The Eliquis recall was announced by the FDA and Bristol-Myers Squibb on June 10, after at least one customer found that a bottle labeled as Eliquis 5 mg actually contained 2.5 mg tablets.
While there have been no reported illnesses or injuries linked to the mislabeled bottles, taking the wrong anticoagulant dose could have serious consequences.
The manufacturer warns that patients who are taking Eliquis to prevent stroke or pulmonary embolism due to an irregular heartbeat, known as atrial fibrillation, are at an increased risk of stroke, fatal blood clot, or death, if they take only 2.5 mg when they were supposed to take a 5 mg dose.
If other bottles were distributed with 5mg pills instead of 2.5mg, users could be at an increased risk of severe bleeding problems from Eliquis.
The pills have been designed to be visually different, in order to prevent dosing errors. The 2.5 mg pills are yellow, round, biconvex, and have “893” debossed on one side and “2 1/2” on the other. The 5 mg pills are pink, oval, biconvex and have “894” debossed on one side and “5” on the other.
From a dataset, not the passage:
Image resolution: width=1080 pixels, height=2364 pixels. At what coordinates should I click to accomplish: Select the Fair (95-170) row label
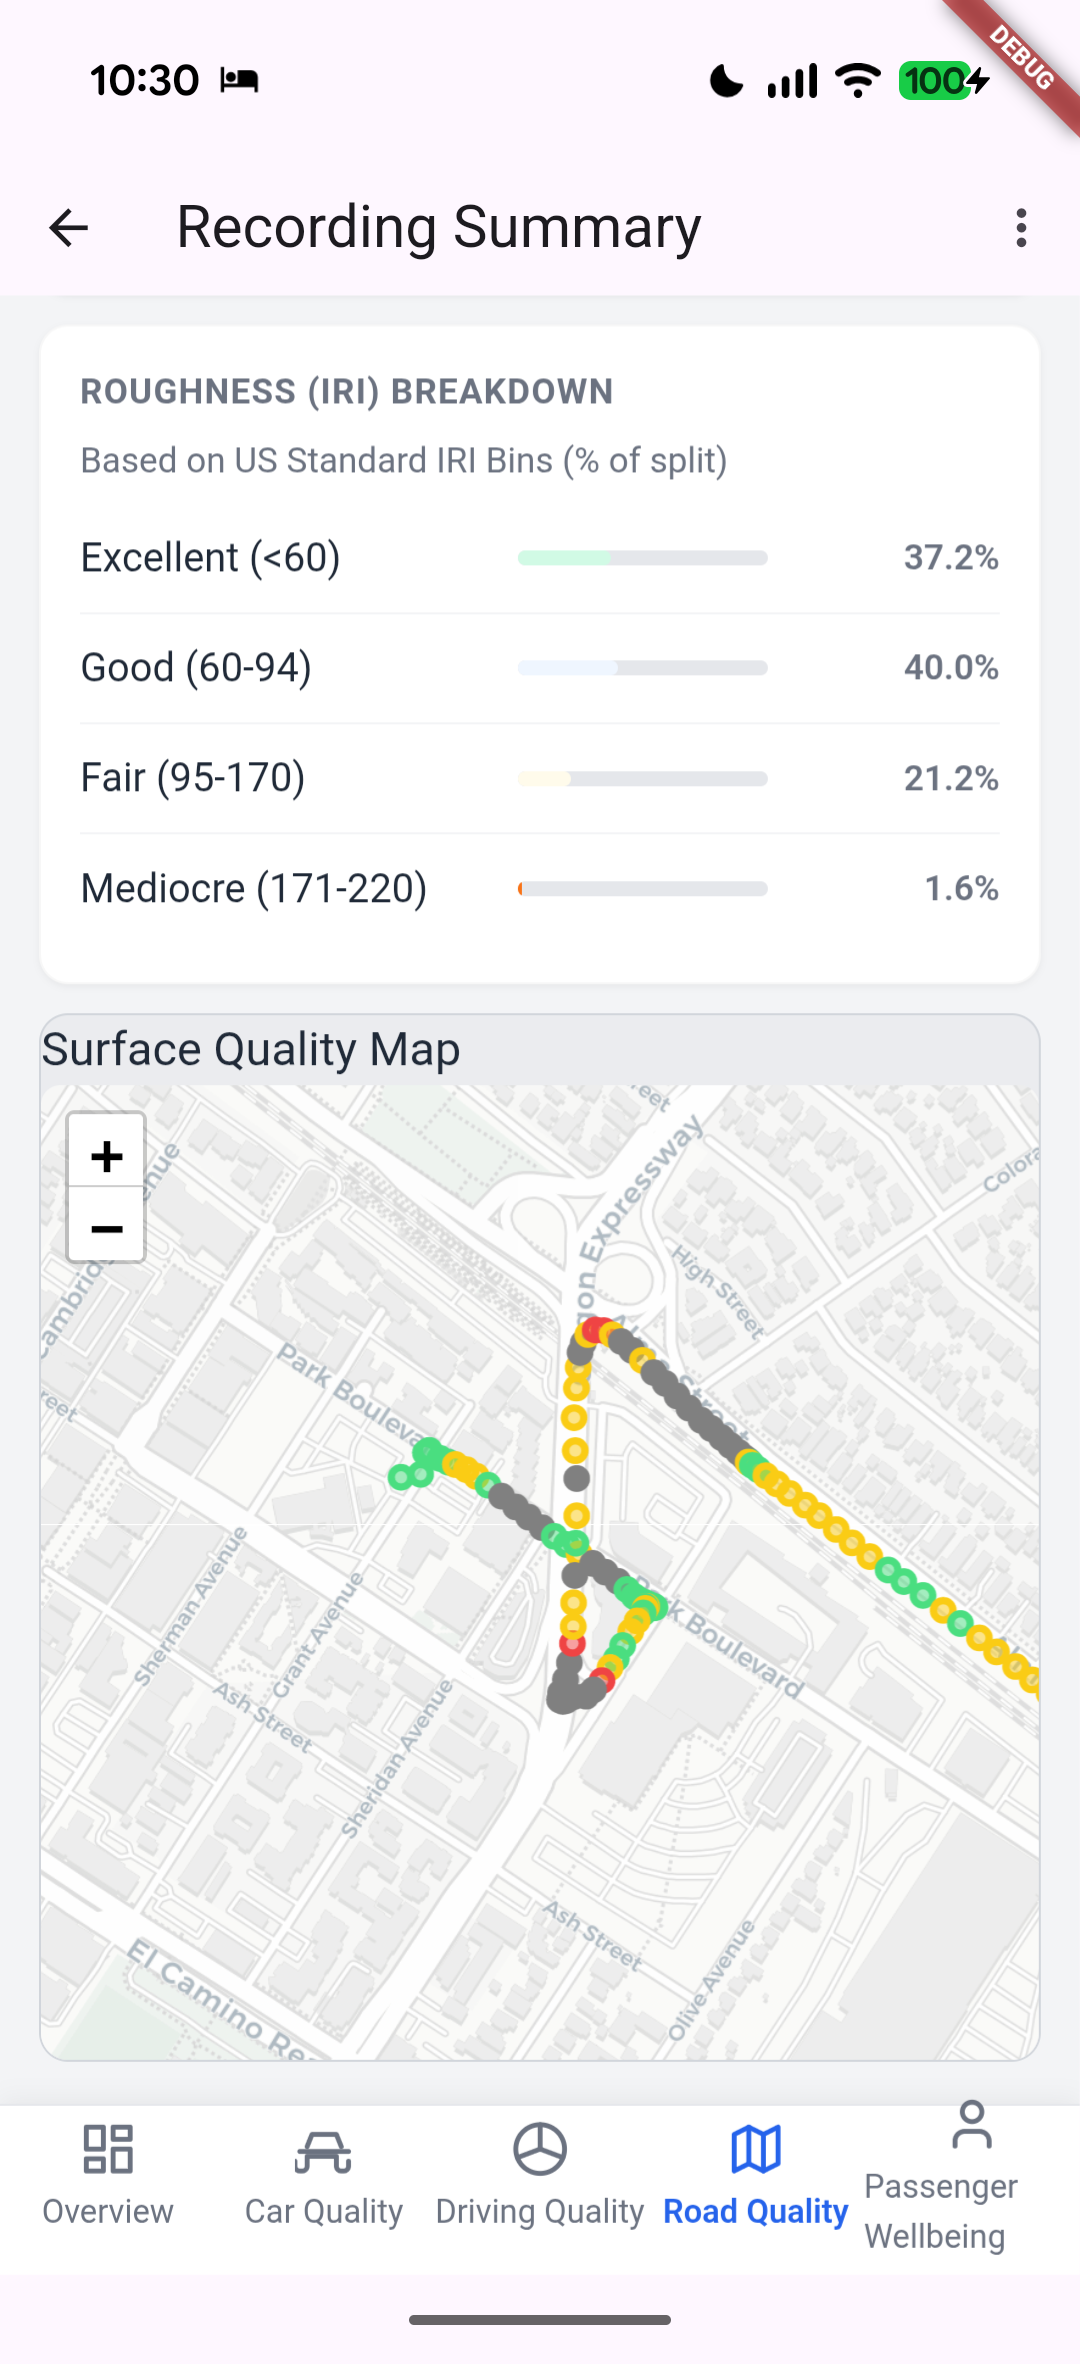[x=193, y=778]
The recall affects one lot of Eliquis 5 mg tablets, which were packaged in 60-count bottles. They have a lot number of HN0063, an NDC code of 0003-0894-21, and an expiration date of 09/2019. They were distributed nationwide in February 2017.
The manufacturer has notified wholesalers and pharmacies to pull the affected bottles from shelves and recommends customers contact their doctor and call the Bristol-Myers Squibb Customer Information Center at 1-800-332-2056.
Eliquis Bleeding Problems
Eliquis is part of a new crop of oral anticoagulants introduced in recent years, which also includes the other blockbuster treatments Xarelto and Pradaxa.
The drugs have been aggressively marketed as a replacement for Coumadin (warfarin), which has been the go-to anticoagulation treatment for decades. However, unlike warfarin, where the blood thinning effects of the medication can be reversed in an emergency to stop bleeding problems, there was no approved reversal agent when Eliquis, Pradaxa or Xarelto were introduced.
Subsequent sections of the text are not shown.